Había recuperado el aliento, y sentándose allí en la hierba no iba a conseguir nada. Pero estaba tan cansada, los brazos y las piernas le pesaban como plomo. Estaban torpes, y se tambaleó un poco cuando se puso de pie. Delicadamente envolvió la colcha alrededor del hombre, luego se colocó detrás de él y deslizó sus manos bajo sus axilas. Haciendo un gran esfuerzo, le levantó hasta dejarle medio sentado, luego rápidamente le sostuvo con las piernas. Él comenzó a caerse, y con un grito Rachel le agarró alrededor del pecho, abrazándole estrechamente y uniendo sus manos por delante de su pecho. Su cabeza cayó adelante, tan débil como un recién nacido. Joe se inquietó en su lado, gruñendo porque no podía encontrar un lugar para agarrar la colcha.

– Está bien- jadeó-. Tengo que hacerlo yo sola ahora.

Se preguntó si hablaba con el perro o el hombre. Uno u otro era ridículo, pero ambos parecían importantes.

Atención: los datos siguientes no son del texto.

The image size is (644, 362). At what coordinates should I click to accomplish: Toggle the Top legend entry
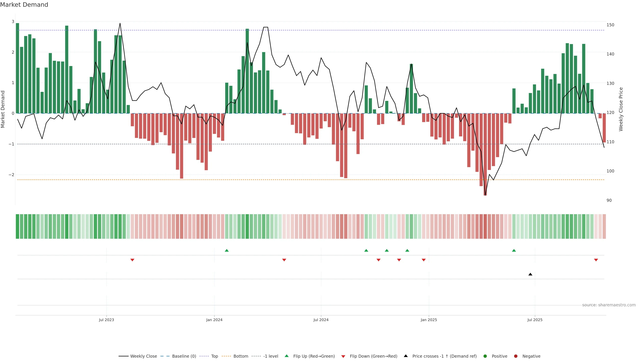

Los peldaños estaban a su espalda. Manteniéndose de pie y con las manos fuertemente apretadas alrededor del pecho del hombre, Rachel se tiró hacia atrás. Su trasero aterrizó en el primer peldaño con un ruido sordo, y el borde del peldaño superior le dejó una tira en carne viva en la espalda, pero había logrado levantar al hombre uno poco. El dolor caliente le abrasó la espalda y las piernas por la tensión que ponía en sus músculos.

– Oh, Dios mío- susurró-, no puedo derrumbarme ahora. Dentro de poco descansaré, pero no ahora.

Haciendo rechinar sus dientes, se puso de pie otra vez, usando los músculos más fuertes de sus muslos en vez los músculos de la parte de atrás de sus piernas que eran más débiles. Otra vez se abalanzó hacia arriba y atrás, empujando con las piernas, arrastrando al hombre hacia arriba con ella. Estaba sentada sobre el último peldaño ahora, y las lágrimas de dolor y esfuerzo picaban en sus ojos. El torso del hombre estaba en las escaleras, sus piernas todavía fuera en el patio, pero si podía colocar la parte superior de su cuerpo en el porche el resto sería fácil. Tenía que hacer la misma maniobra muy dolorosa una vez más.

No supo cómo lo hizo, dónde encontró la fuerza. Se encogió, se abalanzó, empujó. Repentinamente se desequilibró y cayó pesadamente hacia atrás en el porche de madera, el hombre descansando sobre sus piernas. Atontada, yació allí por un momento, mirando fijamente hacia arriba a la luz amarilla del porche con los diminutos insectos abarrotándose alrededor de ella. Pudo sentir su corazón golpeando salvajemente contra las costillas, oyó los sollozos jadeantes que hacía mientras trataba de llevar suficiente oxígeno a sus pulmones para satisfacer la demanda de sus extenuados músculos. Su peso aplastaba sus piernas. Pero si ella yacía completamente estirada en el porche, y él yacía sobre sus piernas, eso quería decir lo había conseguido. ¡Había logrado subirle!